Las Mil Espadas lucharon a favor de Ospria y en contra de Muris. Lucharon a favor de Muris y en contra de Sipani. Lucharon a favor de Sipani y en contra de Muris, y luego nuevamente a favor de Ospria. Entre contrato y contrato, saquearon Oprile por puro capricho. Un mes después, considerando que quizá no hubieran sido muy minuciosos, volvieron a saquearla, dejando de ella sólo unas ruinas humeantes. Luchaban a favor de cualquiera contra quien fuese, y por quien fuese en contra de cualquiera y, mientras tanto, apenas combatían.

Porque se limitaban al robo y al saqueo, al incendio y al pillaje, a la violación y a la extorsión.

A Nicomo Cosca le gustaba rodearse de todo aquello que pudiera hacerle parecer un individuo extraño y romántico. Y como una espadachina de diecinueve años, que nunca se separaba de su hermano más joven, cuadraba con aquella idea, siempre los tenía muy cerca de sí. Al principio le parecieron interesantes. Luego útiles. Y al final indispensables.

Él y Monza salían a entrenarse juntos durante las frías mañanas…, el fulgor y el choque de los aceros, el jadeo y el aliento de la respiración entrecortada. Como él era el más fuerte y ella la más rápida, quedaban a la par. Les gustaba insultarse, zaherirse y reír. La gente de la compañía se reunía para observarlos, riendo al ver cómo su capitán era superado en ocasiones por una chica que tenía la mitad de su edad. Todos reían, excepto Benna. Él no era un espadachín.

Pero tenía talento para los números y se encargaba de las cuentas de la compañía, de comprar las provisiones, de la administración y reventa del botín y de la distribución de las ganancias. Y como a todos les hacía ganar mucho dinero sin tener que molestarse, no tardó en ser muy querido.

Monza era una estudiante aplicada. Aprendió lo que habían escrito Stolicus, Verturio, Bialoveld y Farans. Aprendió todo lo que Nicomo Cosca podía enseñarle. Aprendió táctica y estrategia, maniobra y logística, cómo interpretar el terreno y cómo interpretar al enemigo. Primero aprendió viendo, y luego aprendió haciendo. Aprendió todas las artes y las ciencias que eran útiles al soldado.

—Tienes el diablo metido en el cuerpo —le decía Cosca cuando estaba borracho, lo que era frecuente. Ella le salvó la vida en Muris y luego él salvó la suya. Todos rieron, excepto Benna. Él no le había salvado la vida a nadie.
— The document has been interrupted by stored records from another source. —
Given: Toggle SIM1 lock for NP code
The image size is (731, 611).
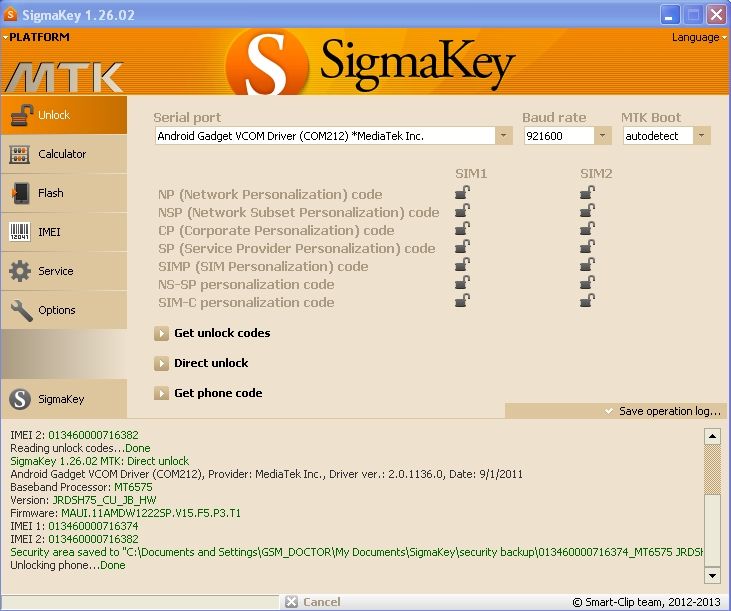Looking at the screenshot, I should (463, 193).
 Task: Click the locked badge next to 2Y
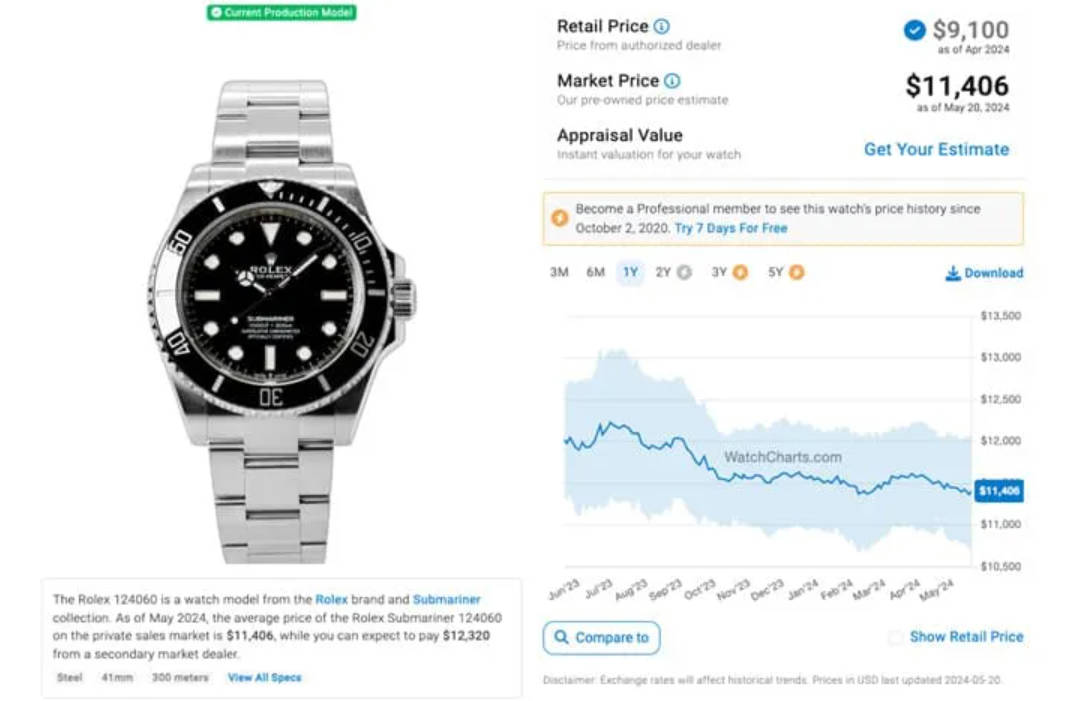(x=684, y=273)
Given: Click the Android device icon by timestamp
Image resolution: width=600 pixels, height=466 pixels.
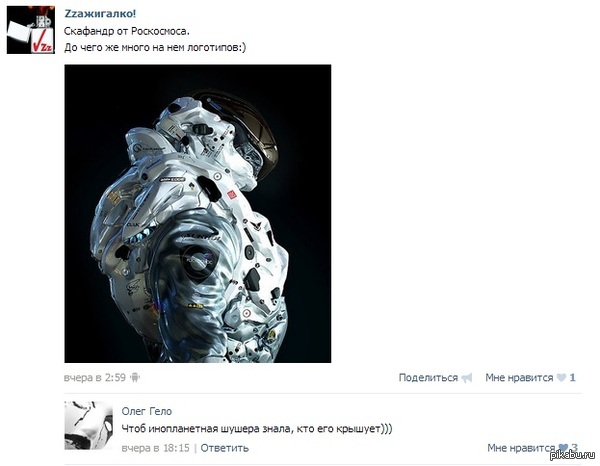Looking at the screenshot, I should [x=135, y=378].
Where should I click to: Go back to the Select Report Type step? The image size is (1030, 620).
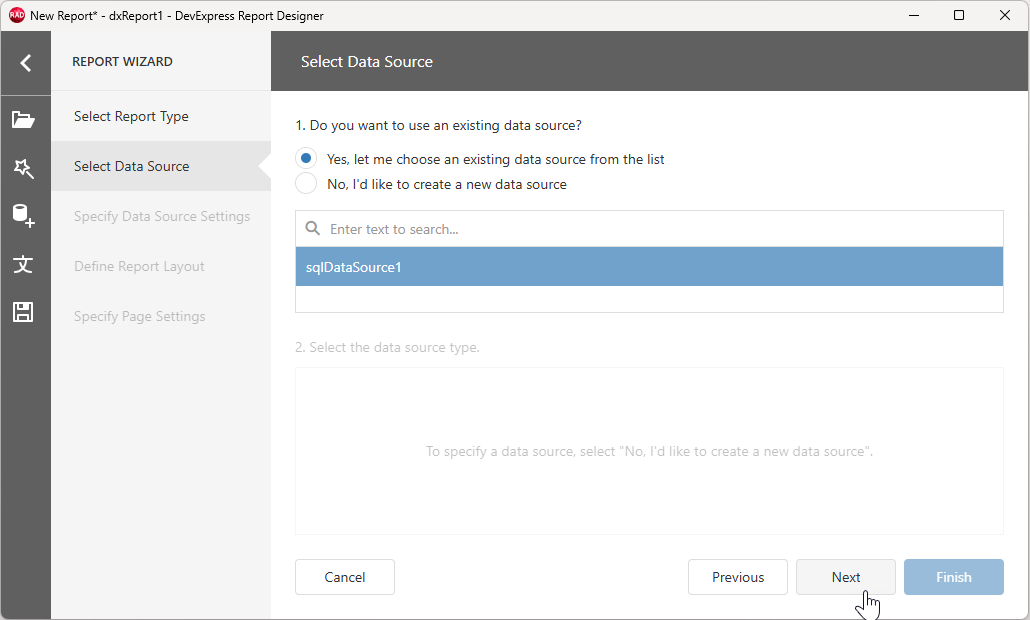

Cuando el viejo Sazine murió de un flechazo, los capitanes de las compañías que habían fundado las Mil Espadas votaron a Nicomo Cosca para el puesto de capitán general. Monza y Benna fueron con él. Entonces ella le preguntó cuáles eran sus órdenes. Pero como él estaba completamente borracho, Monza dio las órdenes que creía convenientes, haciéndolas pasar por las de él. Y nadie sospechó nada, porque aquellas órdenes eran las mejores de todas las que él les había dado, incluso cuando estaba sobrio.

Mientras los meses pasaban y se convertían en años, comenzó a estar cada vez menos sobrio. Las únicas órdenes que daba tenían lugar en la taberna. Su único compañero en los entrenamientos era la botella. Cuando las Mil Espadas conquistaron parte de la región y llegó el momento de ponerse en marcha, Monza buscó a Cosca por todas las tabernas, los fumaderos y los burdeles, y se lo llevó consigo.

Si a ella no le agradó tener que hacerlo, a Benna le gustó aún menos ver que lo hacía; pero como Cosca les había dado un hogar, se lo debían. Por eso mismo, Monza tuvo que hacer de tripas corazón. Mientras, al amparo de la oscuridad, regresaban al campamento y él tropezaba por todo lo que había bebido y ella también, por todo lo que pesaba, Cosca le dijo al oído:

—Monza, Monza, ¿qué haría yo sin ti?